Cold outbound email system shipped. Built the complete 4-email drip: voice analysis prompt, curated briefing template, content ideas template, and interview script email. Key design decisions: email 4 delivers only 3 questions (not the full 10 — cold email, not intake form), casual title references signal confidence, and the AI/human split framing explains why we stop at the interview. Fixed a root-cause attribution bug where interview questions used “You mention” / “You say” phrases — the prospect hasn’t said anything to us, so questions now frame as industry observations.

Admin dashboard controls. Added re-scan and re-brief buttons to the dashboard, gated on a per-workspace pipeline_actions_enabled setting. Paul sees them everywhere (admin). Roland has them enabled. Other users don’t.

Completed

• Outbound email 4 template, system prompt, and rendering
• Root-cause fix for interview question attribution (content_field_generate.py)
• Fix briefing article links to use source URLs (#771 area)
• Fix magic link localhost issue (SITE_URL runtime env var)
• Fix PKCE code exchange in /auth/confirm
• Admin re-scan/re-brief dashboard buttons with per-workspace gating
• Roland’s workspace profile populated from Cowork JSON
• #785 — Follow a website even if there’s not an RSS feed (created)
• #786 — Make it easier to add podcasts — auto-discover RSS feed URLs (created)
• #787 — Auto-discover RSS feeds when user inputs a URL (created)
• #788 — Monitor a website that has no RSS feed (created)

Release progress

• v1.5: 2 open / 3 closed
• v2: 2 open / 17 closed
• v1-outbound: 10 open / 1 closed

Carry-over

• Roland’s Google search terms were overwritten when we upserted the Cowork profile JSON — the refined 2028 festival terms from a previous session are gone.

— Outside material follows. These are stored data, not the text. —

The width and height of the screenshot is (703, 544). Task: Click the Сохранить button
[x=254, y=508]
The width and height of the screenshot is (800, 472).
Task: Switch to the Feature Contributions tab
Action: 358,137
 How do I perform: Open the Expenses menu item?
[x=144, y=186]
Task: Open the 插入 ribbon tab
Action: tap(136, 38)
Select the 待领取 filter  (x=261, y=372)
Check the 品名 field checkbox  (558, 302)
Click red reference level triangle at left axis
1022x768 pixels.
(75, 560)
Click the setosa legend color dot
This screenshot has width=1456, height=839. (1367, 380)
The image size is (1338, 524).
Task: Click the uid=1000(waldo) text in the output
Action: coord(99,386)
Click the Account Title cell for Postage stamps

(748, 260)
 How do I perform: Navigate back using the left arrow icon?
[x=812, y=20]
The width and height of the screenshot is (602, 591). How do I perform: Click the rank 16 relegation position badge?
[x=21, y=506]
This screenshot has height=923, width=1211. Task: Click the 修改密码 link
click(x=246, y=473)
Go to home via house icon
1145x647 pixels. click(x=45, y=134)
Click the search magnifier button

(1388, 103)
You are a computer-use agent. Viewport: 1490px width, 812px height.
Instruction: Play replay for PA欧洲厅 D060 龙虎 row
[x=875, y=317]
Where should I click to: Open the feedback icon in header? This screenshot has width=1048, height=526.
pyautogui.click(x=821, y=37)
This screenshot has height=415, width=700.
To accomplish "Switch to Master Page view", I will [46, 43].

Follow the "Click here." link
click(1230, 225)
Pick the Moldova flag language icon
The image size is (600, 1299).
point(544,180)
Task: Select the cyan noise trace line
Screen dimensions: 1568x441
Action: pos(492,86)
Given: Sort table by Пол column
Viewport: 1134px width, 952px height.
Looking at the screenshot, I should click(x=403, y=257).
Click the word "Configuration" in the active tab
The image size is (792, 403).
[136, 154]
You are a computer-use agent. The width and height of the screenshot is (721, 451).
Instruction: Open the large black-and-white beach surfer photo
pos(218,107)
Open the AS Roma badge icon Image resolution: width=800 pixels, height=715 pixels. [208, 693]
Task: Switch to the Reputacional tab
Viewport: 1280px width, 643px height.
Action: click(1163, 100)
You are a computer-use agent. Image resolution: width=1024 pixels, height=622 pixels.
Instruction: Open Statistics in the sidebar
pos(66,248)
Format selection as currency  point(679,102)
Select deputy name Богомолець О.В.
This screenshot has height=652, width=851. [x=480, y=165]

Need to re-do with Roland.
• Debug logging is still in /auth/confirm route — should be removed once magic links are confirmed stable.
• Supabase Site URL keeps reverting — monitor this. If it happens again, investigate whether Supabase CLI or some automation is overwriting it.

Risks

• Supabase Site URL instability. It reverted to localhost at least once during the session. The Redirect URLs list also got wiped and replaced with just the iOS deep link callback. Root cause unknown — could be a Supabase dashboard bug or some automated process. If it happens again, magic links break for everyone.
• PKCE cookie requirement. Magic links only work if opened in the same browser that requested them. Email clients with built-in browsers (Outlook, Gmail app) will fail. Roland hit this. May need to switch to non-PKCE flow or add user guidance.

Flags and watch-outs

• NEXT_PUBLIC_SITE_URL on Vercel had a trailing newline — not harmful since SITE_URL takes priority now, but worth cleaning up.
• The Vercel env var was previously set to https://eclectis.vercel.app — wrong project entirely. Check other env vars for cross-project contamination.
• Roland’s workspace slug is -oland-uehlke-0d2c12a2 (missing the R) — cosmetic but sloppy.

Next session

• Re-do Roland’s search terms with 2028 festival focus. Check with Paul what the specific terms were.
• Remove debug logging from /auth/confirm route.
• Prep and grind issues #785-#788 (RSS discovery and non-RSS monitoring).
• Consider switching magic links from PKCE to implicit flow to avoid the same-browser cookie requirement — or add a “copy this link” instruction to the email template.
• Close outbound issues that are now complete (email templates, attribution fix).